- Supports boundary, operational-environment, approved-service, and non-approved-service evidence checks.
"algorithm validation certificate states the name and version number"
A practical way to choose approved cryptographic algorithms by service type, standard, parameter set, module boundary, and validation evidence.
Use it to structure engineering and assurance review. Do not treat algorithm approval as proof that a module, product, protocol, or deployment is FIPS 140-3 validated.
Structured answer sets in this page tree.
Cited legal and guidance references.
Use this workflow when a design review needs to decide which FIPS or NIST-approved cryptographic algorithm family fits a specific service. It separates the algorithm question from adjacent questions about modes of operation, parameter sets, CAVP testing, cryptographic module validation, approved-mode indicators, and deployment boundary.
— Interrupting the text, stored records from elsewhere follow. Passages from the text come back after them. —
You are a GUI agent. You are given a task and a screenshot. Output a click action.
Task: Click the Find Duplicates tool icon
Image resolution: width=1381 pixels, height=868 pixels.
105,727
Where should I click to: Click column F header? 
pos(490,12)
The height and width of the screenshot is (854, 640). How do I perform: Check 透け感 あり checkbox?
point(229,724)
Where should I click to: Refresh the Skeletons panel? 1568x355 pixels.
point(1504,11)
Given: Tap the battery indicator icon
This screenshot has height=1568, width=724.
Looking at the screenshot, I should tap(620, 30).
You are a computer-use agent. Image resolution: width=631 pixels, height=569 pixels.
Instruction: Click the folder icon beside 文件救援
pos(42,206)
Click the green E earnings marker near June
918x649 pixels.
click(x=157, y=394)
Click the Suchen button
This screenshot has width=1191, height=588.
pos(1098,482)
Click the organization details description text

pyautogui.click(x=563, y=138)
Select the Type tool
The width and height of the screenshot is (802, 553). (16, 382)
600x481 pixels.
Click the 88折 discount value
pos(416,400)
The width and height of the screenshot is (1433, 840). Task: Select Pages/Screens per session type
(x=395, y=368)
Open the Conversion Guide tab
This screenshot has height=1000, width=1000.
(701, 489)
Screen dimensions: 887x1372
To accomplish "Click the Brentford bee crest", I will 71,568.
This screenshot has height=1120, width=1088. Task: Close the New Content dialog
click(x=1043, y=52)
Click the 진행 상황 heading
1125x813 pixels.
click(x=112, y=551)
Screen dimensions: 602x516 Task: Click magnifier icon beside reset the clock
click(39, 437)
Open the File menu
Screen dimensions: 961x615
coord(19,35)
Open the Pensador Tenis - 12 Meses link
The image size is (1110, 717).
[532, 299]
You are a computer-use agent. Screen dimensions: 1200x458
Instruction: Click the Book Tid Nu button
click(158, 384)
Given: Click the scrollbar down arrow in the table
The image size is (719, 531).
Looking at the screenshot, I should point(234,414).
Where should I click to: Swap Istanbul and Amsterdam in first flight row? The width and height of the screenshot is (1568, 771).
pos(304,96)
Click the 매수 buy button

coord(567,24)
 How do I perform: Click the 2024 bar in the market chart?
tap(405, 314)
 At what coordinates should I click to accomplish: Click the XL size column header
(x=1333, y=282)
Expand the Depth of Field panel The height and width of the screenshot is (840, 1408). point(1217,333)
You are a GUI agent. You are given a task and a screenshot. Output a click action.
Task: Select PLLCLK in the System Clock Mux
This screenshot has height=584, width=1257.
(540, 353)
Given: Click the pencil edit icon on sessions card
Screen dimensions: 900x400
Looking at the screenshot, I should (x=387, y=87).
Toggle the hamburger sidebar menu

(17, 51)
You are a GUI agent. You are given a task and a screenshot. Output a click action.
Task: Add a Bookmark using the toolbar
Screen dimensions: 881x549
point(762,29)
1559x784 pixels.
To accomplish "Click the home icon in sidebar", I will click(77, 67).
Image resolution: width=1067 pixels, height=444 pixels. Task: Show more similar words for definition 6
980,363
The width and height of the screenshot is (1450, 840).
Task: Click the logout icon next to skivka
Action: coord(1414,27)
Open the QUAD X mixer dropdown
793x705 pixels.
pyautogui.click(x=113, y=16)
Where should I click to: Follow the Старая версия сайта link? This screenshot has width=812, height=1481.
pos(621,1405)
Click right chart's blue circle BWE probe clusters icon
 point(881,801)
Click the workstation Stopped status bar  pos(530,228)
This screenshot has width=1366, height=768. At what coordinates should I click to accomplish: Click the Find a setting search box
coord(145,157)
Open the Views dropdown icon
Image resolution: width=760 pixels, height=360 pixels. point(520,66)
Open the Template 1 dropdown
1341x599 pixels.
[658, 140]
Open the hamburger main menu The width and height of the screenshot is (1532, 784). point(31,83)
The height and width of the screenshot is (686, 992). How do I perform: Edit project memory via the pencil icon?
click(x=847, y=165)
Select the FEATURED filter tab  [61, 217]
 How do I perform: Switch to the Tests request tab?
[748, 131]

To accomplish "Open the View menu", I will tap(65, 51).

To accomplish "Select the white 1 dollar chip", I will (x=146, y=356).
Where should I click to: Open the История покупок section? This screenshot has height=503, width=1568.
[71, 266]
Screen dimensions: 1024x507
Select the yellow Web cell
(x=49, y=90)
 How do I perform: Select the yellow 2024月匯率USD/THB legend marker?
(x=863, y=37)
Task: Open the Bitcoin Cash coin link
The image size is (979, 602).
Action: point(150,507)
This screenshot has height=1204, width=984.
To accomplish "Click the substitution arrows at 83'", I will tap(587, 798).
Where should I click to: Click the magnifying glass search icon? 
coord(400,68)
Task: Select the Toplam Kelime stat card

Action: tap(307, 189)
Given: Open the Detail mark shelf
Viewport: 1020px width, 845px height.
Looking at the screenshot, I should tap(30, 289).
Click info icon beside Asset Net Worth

The selector starts by naming the service the module or product will provide: encryption, hashing, digital signature, key establishment, key derivation, random bit generation support, or protocol component. That service determines which FIPS or NIST recommendation is relevant and which evidence can support the claim.
Keep the claim narrow. AES in FIPS 197 specifies a block cipher with AES-128, AES-192, and AES-256, but the standard also says AES is used with a FIPS-approved or NIST-recommended mode of operation. A hash decision should point to FIPS 180-4 or FIPS 202. Signature decisions should distinguish FIPS 186-5, FIPS 204 ML-DSA, FIPS 205 SLH-DSA, and any application-level assurance requirements. Key-encapsulation decisions should identify the FIPS 203 ML-KEM parameter set.
Use this table as the first pass before library or vendor selection. It is intentionally limited to claims supported by the standards; implementation status and validated use still need separate evidence.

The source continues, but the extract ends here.